All things being equal there's no replacement for displacement...But use the sportbike analogy and the experienced will say smaller and lighter is better on a tight track. My old fischers with 15'' woofers would allow me to feel the air pressure in the radio studio move when the door opened and I've never experienced that from any other design, but I could also watch that paper driver flex and distort its shape when playing music. To make a 15'' woofer that's as rigid as a 6.5? is it even possible.
@steve59 --

All things being equal there’s no replacement for displacement...But use the sportbike analogy and the experienced will say smaller and lighter is better on a tight track.

The problem with analogies is finding the ones that apply properly and illuminates a matter.

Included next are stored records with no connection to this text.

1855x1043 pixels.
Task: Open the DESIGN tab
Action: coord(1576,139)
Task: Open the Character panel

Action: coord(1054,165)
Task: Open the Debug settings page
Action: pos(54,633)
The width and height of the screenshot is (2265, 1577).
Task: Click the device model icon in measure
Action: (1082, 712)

Given proportionately stronger motor force a larger diameter driver will see no lack of nimbleness compared to a smaller unit, within the constraints given re: upper frequency bandwidth dictated with the use of bigger cones. Moreover added surface area AND better efficiency to boot equals less inertia build-up in the moving system via less cone movement, not to mention the benefits of a surplus in headroom with all that entails in regards to lower distortion and minimizing thermal compression.

It’s also worth keeping in mind there are 5" woofers and 12" midranges; a smaller diameter low efficiency woofer in a 2-way system acting as well as a midrange isn’t necessarily the last word in performance prowess in its upper range (nor in the bass for that matter), whereas a suitable 12" or even a 15" high efficiency unit can do very well into the lower to central mids, not least when high-passed below 80-100Hz - something that would turn these drivers into "mitten raketen," as they say in German (i.e.: midrange rockets).

Even though bigger units are limited in regards to upper band frequency response they can be properly met within their safer operating range (typically between 500-1kHz) with a compression fitted to a horn/waveguide, something a dome tweeter would never be able to achieve unless mounted to a waveguide; the power response in the cross-over region between a dome tweeter and a woofer/midrange isn’t ideal, to say the least, something that can be attained quite successfully with the use of a waveguide/horn crossing over from a larger woofer/midrange - all in the name of a more (energy) coherent presentation.

My old fischers with 15’’ woofers would allow me to feel the air pressure in the radio studio move when the door opened and I’ve never experienced that from any other design, but I could also watch that paper driver flex and distort its shape when playing music. To make a 15’’ woofer that’s as rigid as a 6.5? is it even possible.

This should be relative to what I outlined above.